***** Information shown *****
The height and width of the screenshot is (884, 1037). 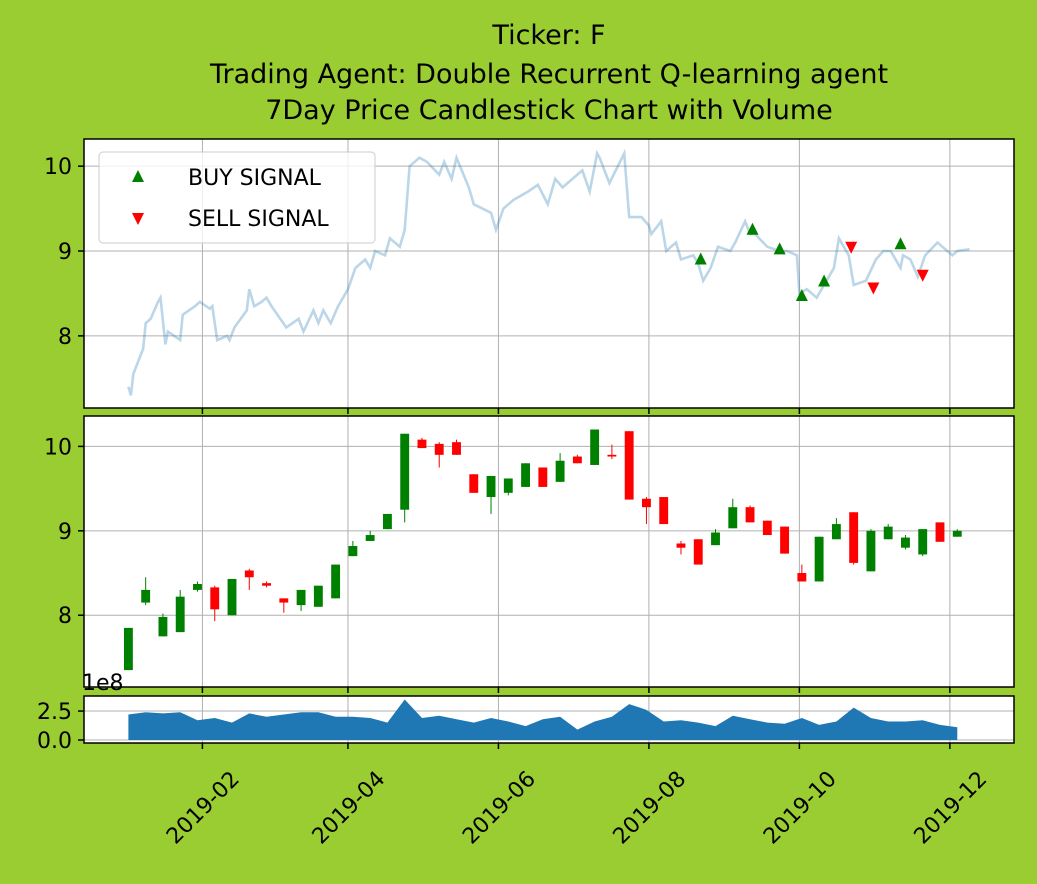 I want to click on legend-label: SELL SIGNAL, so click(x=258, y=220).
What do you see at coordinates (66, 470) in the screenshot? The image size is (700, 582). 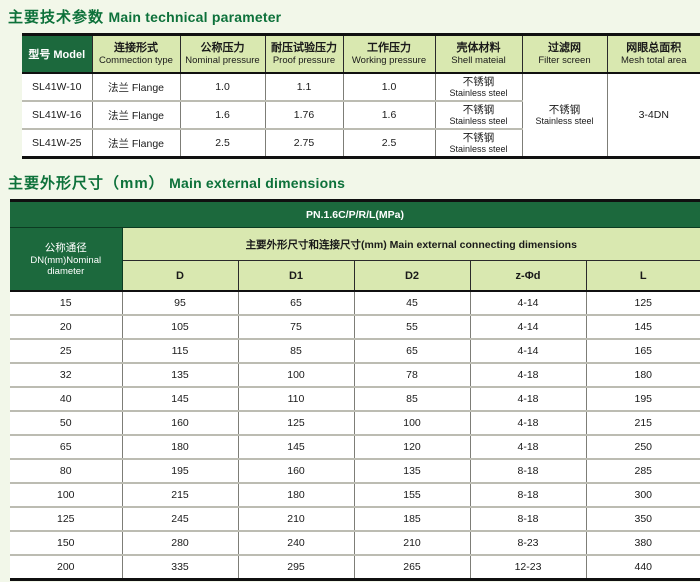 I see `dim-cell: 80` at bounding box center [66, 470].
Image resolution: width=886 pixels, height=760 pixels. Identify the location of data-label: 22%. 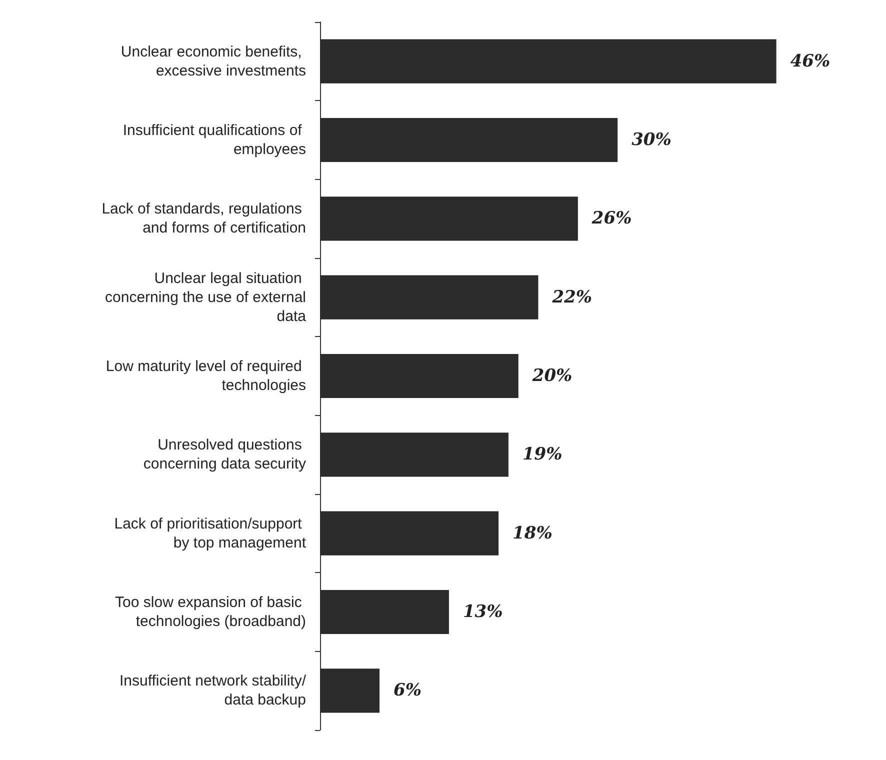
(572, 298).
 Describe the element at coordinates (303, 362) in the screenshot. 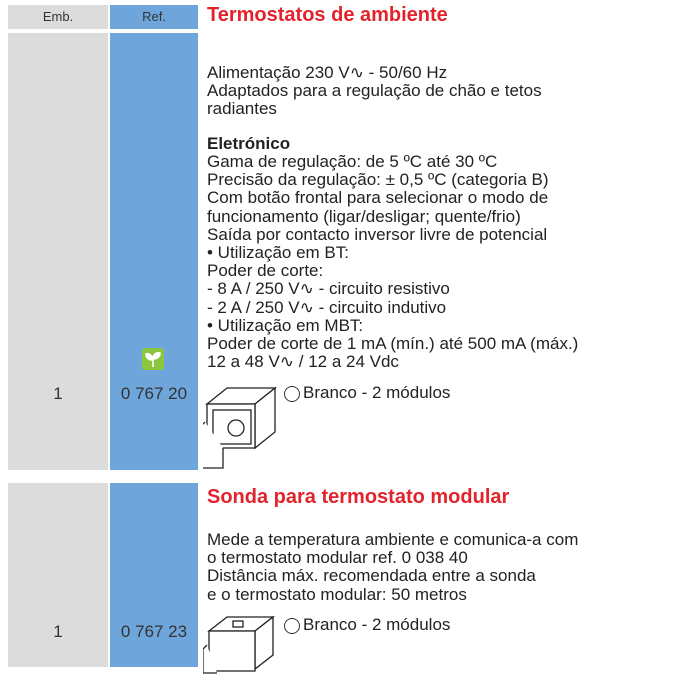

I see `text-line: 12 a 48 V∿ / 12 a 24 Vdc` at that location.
*****
Copy out, word for word, the lines in the items above from the line containing "Describe the element" through the end of the items. Leave the pictures out of your answer.

 Describe the element at coordinates (303, 362) in the screenshot. 

I see `text-line: 12 a 48 V∿ / 12 a 24 Vdc` at that location.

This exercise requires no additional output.